The OIG's April 2018 Work Plan update added six new items to its active list of scheduled audits, inspections, and evaluations. The OIG indicates its intention to review beneficiary access to drugs under Part D, as well as CMS's implementation efforts to improve its monitoring, tracking, and collecting of overpayment recoveries. Building on Work Plan audits from several years ago, the OIG will review the flow and utilization of federal matching funds for Medicaid nursing home supplemental payments and related intergovernmental transfers. In addition, the OIG proposes to audit both the Head Start Program and the Refugee Resettlement Program and, based on congressional request, to review HHS email policies. The updates are summarized below and listed in the accompanying table.
The OIG Office of Evaluations and Inspections (OEI) will conduct its annual review of Medicare Part D plan formularies to ensure these plans include the drugs most commonly used by dual eligible beneficiaries. This will be the eighth such annual report produced since its mandate by the Affordable Care Act. Past reports have consistently indicated a high rate of inclusion by plans of the top drugs most commonly used. Last year's report also found that the percentage of drugs to which plan formularies applied utilization management tools (i.e., prior authorization, quantity limit, step therapy) remained the same year over year at an average of 28 percent.
When the OIG identifies overpayments in its audit reports, it is up to CMS to actually collect those overpayments. The OIG identified concerns with CMS's efforts to collect these overpayments in a 2012 report entitled "Obstacles to Collection of Millions in Medicare Overpayments." (A-04-10-03059) The Office of Audit Services (OAS) will examine CMS's overpayment collection efforts in relation to OIG audit reports issued from October 1, 2014 to December 31, 2016. The OIG's audit reports during that time period recommended the recovery of $648 million in overpayments. CMS agreed to collect approximately $566 million of the overpayments identified by OIG. The OIG now plans to assess how successful CMS has been in collecting those overpayments. The OIG also intends to evaluate the extent to which CMS has implemented the process changes recommended by the OIG in its 2012 audit report.
With respect to Medicaid supplemental payments to nursing homes, the OAS will revisit an issue the OIG has examined before: intergovernmental fund transfers between state and local governments. Such mechanisms form much of the basis for matching federal payments that permit certain states to pay nursing homes the difference between Medicare and Medicaid rates for services provided to Medicaid residents. In the past, the OIG found some state and local governments used matching federal funds in contravention of their shared cost responsibility, with minimal additional payments going to the nursing homes or no additional services provided to their residents. (See OIG Report A-10-00-00011 and A-05-00-00056.) The OIG will examine the flow and utilization of funds in this program. Providers may be interested in how the findings (expected next year) may impact the supplemental payment program in terms of recent state efforts to move to managed care and other value-based Medicaid payment systems.

▶ [Data supplied]:
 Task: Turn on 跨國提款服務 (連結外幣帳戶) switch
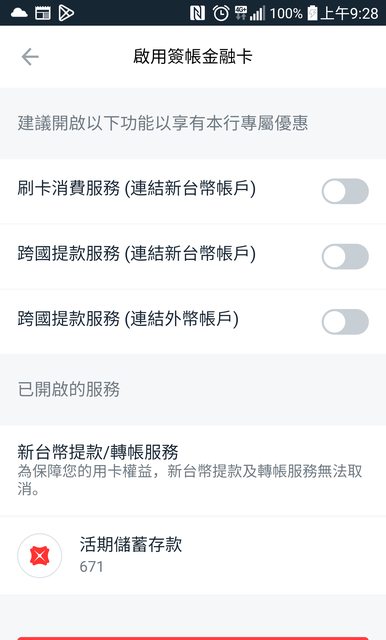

---

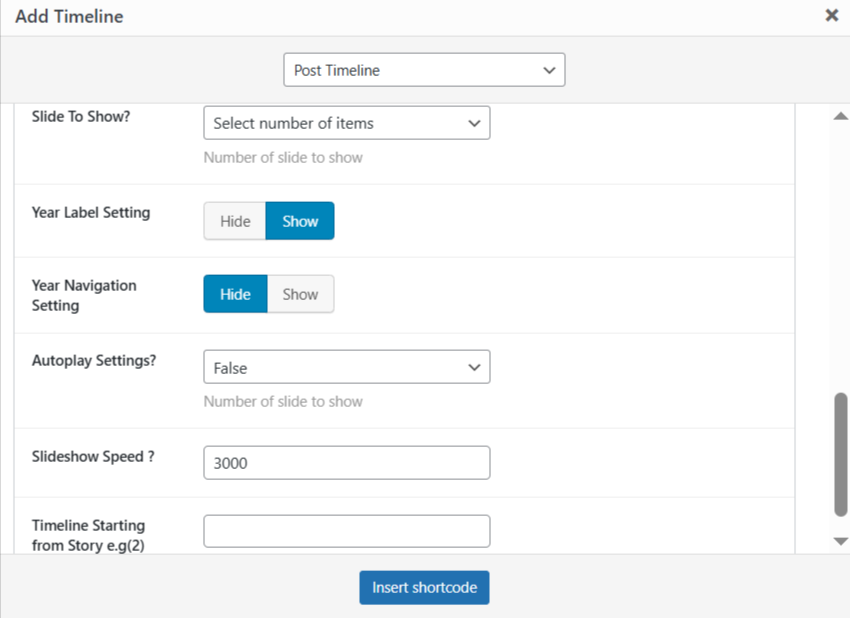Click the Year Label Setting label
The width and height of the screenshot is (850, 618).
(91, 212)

...

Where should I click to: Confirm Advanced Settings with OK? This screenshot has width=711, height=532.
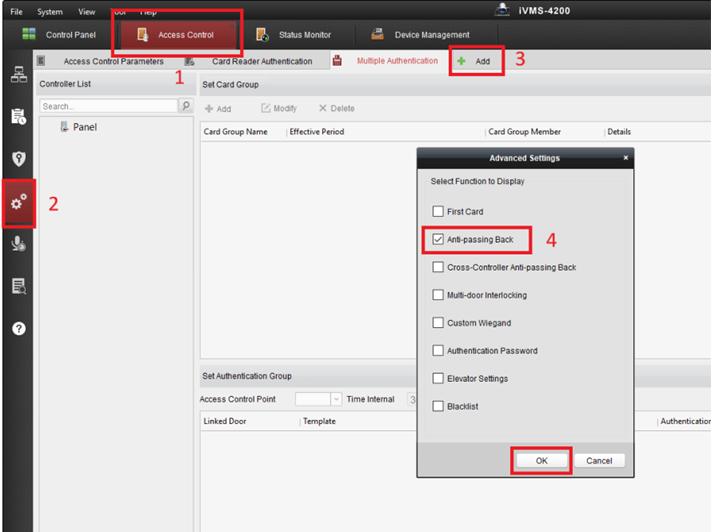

▶ [Problem details]: Extend the OIG Work Plan summary, beginning right after its final sentence. The records were taken from a separate source.

▶ [Exercise output]:
The OAS also plans to review select grantees of Head Start program grant funds. Grantees are assessed by the Administration for Children and Families (ACF) and must "recompete" for funding renewal if the ACF has determined their program services do not meet certain quality standards designed to promote school readiness in children from low-income families. Because prior OIG reviews found the ACF reselected many of these grantees when they faced no other applicants in the recompetition process, the OAS will review a select number of these sole applicant grantees to determine their compliance with grant program requirements for health, safety, and financial management.
The OIG is also reviewing the sufficiency of systematic controls within HHS and all its divisions for restrictions on the use of personal email accounts to conduct official government business and to ensure appropriate email preservation in accordance with federal laws and regulations. This review was prompted by a congressional request to HHS regarding personal email usage.
Finally, the OAS will review whether assistance payments to refugees made pursuant to federal refugee cash and medical assistance grants to states were appropriately made in accordance with federal guidelines. In 2015, the HHS Office of Refugee Resettlement issued $286 million in grants to states for the Refugee Resettlement Program (RRP). The RRP reimburses states for costs incurred when aiding refugees for a limited number of months and only after refugees have failed to qualify for benefits under other existing state and federal assistance programs. The OIG's review will determine if states followed eligibility requirements for resettlement and economic assistance.